中途半端だったシリアへのミサイル攻撃

ニューズウィーク日本版 / 2018年4月16日 18時45分

もっともアサド政権の化学兵器による攻撃能力がゼロになったわけではない点は、複数の米高官が認めるところだ。ケネス・マッケンジー統合参謀本部事務局長は14日記者団に対し、攻撃はシリアの化学兵器関連施設の「心臓部」を叩き、数年分、後退させたと述べた。

その一方でマッケンジーは、化学兵器製造拠点の一部は残っていると認めた。「将来にわたってシリア政府の化学兵器攻撃が不可能になったと言うつもりはない」

化学攻撃に踏み切ったアサドの論理

アメリカとフランスの両国政府によれば、ダマスカス近郊のドウマでは4月7日、シリア政府軍のヘリコプターが塩素ガスを含む爆発物を投下し、女性や子供を含む50人近くが死亡、数百人が負傷した。ドウマはこの地域における反政府勢力の最後の拠点で、爆発物からはサリンの痕跡も見つかったとされる。

この攻撃を受けてトランプ大統領は、シリア政府とシリア政府を支援するロシアとイランに対し、「大きな代償を払うことになる」と警告するとともに、シリアへの直接攻撃を行うと言明した。トランプは1年前の4月6日にも、シリア政府が北西部ハーンシャイフーンで神経ガスを使ったことへの報復として空爆を命じている。

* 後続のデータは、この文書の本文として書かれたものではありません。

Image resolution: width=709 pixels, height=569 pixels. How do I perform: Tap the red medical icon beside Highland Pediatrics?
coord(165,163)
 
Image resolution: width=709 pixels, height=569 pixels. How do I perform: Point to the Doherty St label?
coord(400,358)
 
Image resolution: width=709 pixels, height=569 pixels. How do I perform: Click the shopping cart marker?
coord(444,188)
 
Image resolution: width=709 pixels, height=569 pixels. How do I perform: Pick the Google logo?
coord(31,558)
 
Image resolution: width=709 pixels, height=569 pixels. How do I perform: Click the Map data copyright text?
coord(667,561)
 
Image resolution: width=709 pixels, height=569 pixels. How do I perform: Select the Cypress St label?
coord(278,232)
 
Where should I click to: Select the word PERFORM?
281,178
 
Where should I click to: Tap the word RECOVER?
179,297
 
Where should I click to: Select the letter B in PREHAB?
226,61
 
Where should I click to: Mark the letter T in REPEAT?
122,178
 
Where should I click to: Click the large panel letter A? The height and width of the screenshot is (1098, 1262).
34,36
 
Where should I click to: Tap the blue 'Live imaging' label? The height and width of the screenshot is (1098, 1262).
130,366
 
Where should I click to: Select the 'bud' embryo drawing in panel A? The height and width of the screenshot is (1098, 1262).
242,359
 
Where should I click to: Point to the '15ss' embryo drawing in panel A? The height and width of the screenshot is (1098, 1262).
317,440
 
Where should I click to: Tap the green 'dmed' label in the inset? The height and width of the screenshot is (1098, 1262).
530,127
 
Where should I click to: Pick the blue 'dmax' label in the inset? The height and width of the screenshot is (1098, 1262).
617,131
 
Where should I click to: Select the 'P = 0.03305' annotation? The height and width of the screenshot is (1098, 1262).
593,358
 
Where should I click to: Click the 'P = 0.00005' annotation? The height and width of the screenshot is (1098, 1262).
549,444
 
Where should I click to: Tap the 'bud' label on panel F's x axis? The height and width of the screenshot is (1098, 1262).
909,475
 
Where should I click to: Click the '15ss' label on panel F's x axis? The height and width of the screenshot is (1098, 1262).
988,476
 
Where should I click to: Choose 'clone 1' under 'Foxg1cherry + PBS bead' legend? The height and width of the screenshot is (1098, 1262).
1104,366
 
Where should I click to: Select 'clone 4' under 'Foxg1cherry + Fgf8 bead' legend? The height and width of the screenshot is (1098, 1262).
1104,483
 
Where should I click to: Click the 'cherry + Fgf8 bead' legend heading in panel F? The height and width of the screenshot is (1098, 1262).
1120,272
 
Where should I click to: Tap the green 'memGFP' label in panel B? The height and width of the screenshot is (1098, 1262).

今回のミサイル攻撃に続きフランス政府とアメリカ政府はそれぞれ、ドウマへの化学兵器攻撃を行ったのはシリア政府だと結論づける詳細な報告書を発表した。

フランス政府の報告書によれば、化学兵器攻撃はこの地域の支配回復を目指したシリア政府軍による数カ月にわたる攻勢の総仕上げだった。

いったんは降伏を受け入れた反体制派との合意が破れた後、シリア政府は5500人の戦闘員が残るドウマへの攻勢を強めるため化学兵器の使用を決めたという。

「その結果、4月6日以降にシリア政府はロシア軍の支援を受け、当該地域への激しい爆撃を再開した」とフランスの報告書には書かれている。「こうした背景があってシリア政府が化学兵器使用に踏み切ったことは、軍事的観点からも戦略的観点からも理解しうる」



ホワイトハウスが13日に出した報告書では、ソーシャルメディアで流された証拠や非政府組織(NGO)の声明、ドウマでの塩素ガスの使用を示す動画や写真が取り上げられている。

また、化学兵器攻撃があった際にシリア政府軍のヘリコプターがドウマ上空を旋回しているところが目撃されているとし、「これらのヘリコプターから樽爆弾が投下されたことは多数の目撃情報から裏付けられている。樽爆弾はシリア内戦を通じて、一般市民を無差別に狙うのに使われてきた戦術だ」とも指摘した。